Among the primary points of discussion related to strengths and opportunities was WCU’s location and a variety of aspects related to our general area, our proximity to natural parks and the natural resources available for both study and recreation, our size and small school feel, and the quality of life that most feel accompanies all the above. Beyond the overarching comments related to location, size, etc., recent improvements in campus facilities, the strength of particular academic and particular support programs, and institutional affordability for students, are also seen as WCU’s strengths.
Among the primary themes surfacing as weaknesses was the lack of funding and/or perception that our past leadership was unwilling to use our resources more efficiently and effectively to better position this institution for success. Funding and/or funding decisions were obviously a topic that most seemed to acknowledge as critical; however, they seemed to feel even more strongly about the need for our institution to build better working relationships across both divisional and departmental lines. This theme of teambuilding seemed focused on perceptions of a lack of communication and/or an unwillingness to communicate by faculty/staff and especially upper administration. Our perceived lack of Alumni development, our perceived inability to “tell our story” to the state and especially our region, our inability to significantly impact retention rates, overall parking/transportation issues, a perception that scholarship funding has been neglected and is now severely lacking, and the continuing poorly performing football program are all seen as major weaknesses and detrimental to both short and long term success.
The conversation related to opportunities focused on all of the above strengths and weaknesses since those were all viewed as being critical factors in our future, especially better Alumni relations. In addition, the group felt strongly about Chancellor Belcher’s arrival and the opportunities for relationship building and/or mending with the local/regional communities, our current and potential business partners, General Administration, and our Alumni. Furthermore, our relationship with the Arboretum and our presence in Asheville was seen as opportunities if rational, strategic moves are made to best maximize their potential. Streamlining our programs and reallocating resources and funding to our best and most populated programs are seen as an opportunity.
The primary theme running throughout most discussion on perceived threats was related to funding. This included cuts in financial aid, overall budget cuts, a lack of pay raises and the concern that this will result in the loss of quality faculty and staff, the rising costs of construction/renovation which will impact our future capability to modernize aging facilities or build new ones, and a great concern that our campus infrastructure, including IT, is in critical need of upgrades. Other threats focused on competition from community colleges, fellow UNC institutions, as well as the global market. Our lack of overall communication to all constituents was also seen as threat. The desire for “intranet-type” functions for better communication of campus events and non-formal faculty-to-staff-to-students-to-community interaction was supported.
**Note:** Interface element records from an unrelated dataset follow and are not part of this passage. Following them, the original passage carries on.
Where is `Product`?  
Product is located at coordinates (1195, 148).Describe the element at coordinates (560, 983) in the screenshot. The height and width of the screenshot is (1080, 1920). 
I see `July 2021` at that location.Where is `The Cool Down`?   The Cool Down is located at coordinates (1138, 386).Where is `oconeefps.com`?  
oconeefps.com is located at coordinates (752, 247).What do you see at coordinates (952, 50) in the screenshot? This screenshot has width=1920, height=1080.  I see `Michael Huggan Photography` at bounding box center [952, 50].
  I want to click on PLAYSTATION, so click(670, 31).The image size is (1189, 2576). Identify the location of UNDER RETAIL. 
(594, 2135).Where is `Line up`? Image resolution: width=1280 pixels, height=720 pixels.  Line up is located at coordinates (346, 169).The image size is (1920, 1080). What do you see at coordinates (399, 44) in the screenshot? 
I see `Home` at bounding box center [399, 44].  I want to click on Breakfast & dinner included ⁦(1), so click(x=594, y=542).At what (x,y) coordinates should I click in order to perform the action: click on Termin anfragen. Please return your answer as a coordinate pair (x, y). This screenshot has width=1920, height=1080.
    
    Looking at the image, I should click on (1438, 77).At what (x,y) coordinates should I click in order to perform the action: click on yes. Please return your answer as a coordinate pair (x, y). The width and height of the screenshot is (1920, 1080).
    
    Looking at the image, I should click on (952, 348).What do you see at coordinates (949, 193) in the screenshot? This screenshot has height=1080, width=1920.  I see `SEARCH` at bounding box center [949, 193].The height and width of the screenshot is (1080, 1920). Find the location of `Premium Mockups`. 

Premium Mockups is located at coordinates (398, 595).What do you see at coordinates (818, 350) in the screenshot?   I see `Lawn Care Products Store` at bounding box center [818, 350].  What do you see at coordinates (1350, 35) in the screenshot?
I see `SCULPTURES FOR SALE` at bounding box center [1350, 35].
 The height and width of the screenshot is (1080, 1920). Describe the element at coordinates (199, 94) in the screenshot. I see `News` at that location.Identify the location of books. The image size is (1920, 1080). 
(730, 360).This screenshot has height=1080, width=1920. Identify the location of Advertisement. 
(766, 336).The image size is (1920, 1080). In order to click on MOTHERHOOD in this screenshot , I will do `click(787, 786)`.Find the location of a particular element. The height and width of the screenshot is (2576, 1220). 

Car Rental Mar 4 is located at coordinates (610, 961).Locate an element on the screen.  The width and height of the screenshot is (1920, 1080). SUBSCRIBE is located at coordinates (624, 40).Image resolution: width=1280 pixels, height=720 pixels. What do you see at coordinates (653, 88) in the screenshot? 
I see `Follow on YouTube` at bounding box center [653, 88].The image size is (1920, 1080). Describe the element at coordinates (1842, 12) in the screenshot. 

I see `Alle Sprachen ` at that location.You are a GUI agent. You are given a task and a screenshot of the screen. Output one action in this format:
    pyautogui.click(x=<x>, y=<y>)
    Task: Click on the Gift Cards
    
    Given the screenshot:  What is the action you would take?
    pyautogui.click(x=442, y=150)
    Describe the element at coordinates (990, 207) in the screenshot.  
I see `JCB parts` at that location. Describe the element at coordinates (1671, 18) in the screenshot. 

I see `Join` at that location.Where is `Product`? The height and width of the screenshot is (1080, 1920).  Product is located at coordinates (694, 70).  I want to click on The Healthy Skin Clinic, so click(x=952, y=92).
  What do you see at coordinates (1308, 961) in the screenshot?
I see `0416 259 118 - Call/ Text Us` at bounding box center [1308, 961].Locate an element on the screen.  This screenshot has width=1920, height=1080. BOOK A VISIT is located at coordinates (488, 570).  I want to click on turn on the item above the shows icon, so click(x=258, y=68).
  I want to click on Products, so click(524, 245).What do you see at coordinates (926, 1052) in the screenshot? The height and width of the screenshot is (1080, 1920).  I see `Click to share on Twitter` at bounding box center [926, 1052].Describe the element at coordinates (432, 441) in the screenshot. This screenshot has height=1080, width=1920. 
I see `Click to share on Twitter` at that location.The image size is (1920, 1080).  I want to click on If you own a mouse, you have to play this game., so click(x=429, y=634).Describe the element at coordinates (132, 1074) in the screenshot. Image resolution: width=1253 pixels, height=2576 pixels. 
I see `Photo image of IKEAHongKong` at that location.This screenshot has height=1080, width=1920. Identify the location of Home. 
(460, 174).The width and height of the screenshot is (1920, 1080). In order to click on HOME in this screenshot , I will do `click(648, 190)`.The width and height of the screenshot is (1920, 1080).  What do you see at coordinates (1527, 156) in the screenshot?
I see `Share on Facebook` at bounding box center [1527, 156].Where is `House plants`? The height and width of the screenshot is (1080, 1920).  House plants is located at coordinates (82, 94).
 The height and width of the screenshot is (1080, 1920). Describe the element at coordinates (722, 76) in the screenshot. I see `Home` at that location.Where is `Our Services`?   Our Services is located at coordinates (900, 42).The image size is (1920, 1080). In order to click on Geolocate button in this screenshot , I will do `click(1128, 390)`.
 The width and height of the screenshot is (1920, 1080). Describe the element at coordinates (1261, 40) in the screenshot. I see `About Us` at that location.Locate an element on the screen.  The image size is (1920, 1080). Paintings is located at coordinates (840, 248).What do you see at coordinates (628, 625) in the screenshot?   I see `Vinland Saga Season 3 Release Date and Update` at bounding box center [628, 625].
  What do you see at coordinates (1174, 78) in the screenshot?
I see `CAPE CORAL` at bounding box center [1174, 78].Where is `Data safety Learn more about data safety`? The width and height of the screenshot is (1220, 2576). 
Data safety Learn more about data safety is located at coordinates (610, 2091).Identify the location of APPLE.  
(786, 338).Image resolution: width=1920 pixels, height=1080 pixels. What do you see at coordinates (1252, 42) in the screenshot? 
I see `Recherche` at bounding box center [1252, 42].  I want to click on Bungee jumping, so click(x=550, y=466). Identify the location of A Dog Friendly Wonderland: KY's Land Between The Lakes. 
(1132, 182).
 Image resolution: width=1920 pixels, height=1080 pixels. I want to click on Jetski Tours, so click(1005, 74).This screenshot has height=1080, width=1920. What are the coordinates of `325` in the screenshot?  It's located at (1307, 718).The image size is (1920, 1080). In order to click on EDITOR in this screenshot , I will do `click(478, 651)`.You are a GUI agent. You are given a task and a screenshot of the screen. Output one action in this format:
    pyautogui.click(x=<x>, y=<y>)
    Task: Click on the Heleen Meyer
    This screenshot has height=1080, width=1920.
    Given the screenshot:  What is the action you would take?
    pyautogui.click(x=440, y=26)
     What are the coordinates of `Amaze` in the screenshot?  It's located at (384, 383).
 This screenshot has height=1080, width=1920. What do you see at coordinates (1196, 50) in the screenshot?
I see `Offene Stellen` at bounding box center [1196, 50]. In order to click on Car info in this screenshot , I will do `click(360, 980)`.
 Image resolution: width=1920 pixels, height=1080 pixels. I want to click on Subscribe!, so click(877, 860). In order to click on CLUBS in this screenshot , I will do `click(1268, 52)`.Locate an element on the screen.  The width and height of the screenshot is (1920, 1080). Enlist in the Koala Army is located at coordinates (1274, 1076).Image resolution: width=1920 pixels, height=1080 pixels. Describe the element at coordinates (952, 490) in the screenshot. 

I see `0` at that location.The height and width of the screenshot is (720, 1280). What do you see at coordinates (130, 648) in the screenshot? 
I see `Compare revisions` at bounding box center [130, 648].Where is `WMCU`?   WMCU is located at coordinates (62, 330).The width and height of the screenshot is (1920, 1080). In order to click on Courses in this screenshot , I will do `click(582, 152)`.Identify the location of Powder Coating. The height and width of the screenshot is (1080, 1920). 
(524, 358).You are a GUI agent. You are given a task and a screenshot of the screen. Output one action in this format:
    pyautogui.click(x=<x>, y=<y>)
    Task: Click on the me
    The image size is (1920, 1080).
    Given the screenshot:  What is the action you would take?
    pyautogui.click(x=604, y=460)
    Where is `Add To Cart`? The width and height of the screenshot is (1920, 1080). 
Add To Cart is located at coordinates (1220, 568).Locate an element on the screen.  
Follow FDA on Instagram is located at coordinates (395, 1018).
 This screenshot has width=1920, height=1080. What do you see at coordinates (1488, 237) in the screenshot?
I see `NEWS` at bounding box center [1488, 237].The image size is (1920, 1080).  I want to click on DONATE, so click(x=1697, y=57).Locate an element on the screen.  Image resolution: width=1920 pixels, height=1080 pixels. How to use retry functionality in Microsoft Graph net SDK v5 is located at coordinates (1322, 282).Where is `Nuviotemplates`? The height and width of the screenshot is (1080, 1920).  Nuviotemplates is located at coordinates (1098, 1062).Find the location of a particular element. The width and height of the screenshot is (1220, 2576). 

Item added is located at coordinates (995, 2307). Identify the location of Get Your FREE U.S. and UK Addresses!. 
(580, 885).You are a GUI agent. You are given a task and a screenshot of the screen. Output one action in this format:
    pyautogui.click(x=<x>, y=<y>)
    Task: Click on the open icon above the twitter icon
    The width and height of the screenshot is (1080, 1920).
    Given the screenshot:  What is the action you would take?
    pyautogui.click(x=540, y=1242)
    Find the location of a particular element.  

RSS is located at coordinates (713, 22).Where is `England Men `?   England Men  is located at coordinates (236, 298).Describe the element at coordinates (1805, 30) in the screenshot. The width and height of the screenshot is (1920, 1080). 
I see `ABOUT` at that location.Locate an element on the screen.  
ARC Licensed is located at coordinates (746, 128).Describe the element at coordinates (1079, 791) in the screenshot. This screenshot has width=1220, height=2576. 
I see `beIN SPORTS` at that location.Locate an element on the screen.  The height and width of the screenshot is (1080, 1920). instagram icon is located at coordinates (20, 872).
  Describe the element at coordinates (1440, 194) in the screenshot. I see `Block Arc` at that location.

The group did have about 7-10 minutes for discussion related to the #1 Future Priority and WCU in 5-10 years. From that discussion came the overall acknowledgement that this strategic planning process must guide all future WCU moves. WCU must decide what it is, what size it wants to be, the programs that are important, and most critically, be willing to make the hard choices necessary to add/drop programs and support as needed to pursue our strategic plan. There were no opinions voiced on size preference, just that we need to pick our goals and then put the resources in place to reach them, unlike past practices.
Thanks for the opportunity to participate in this process!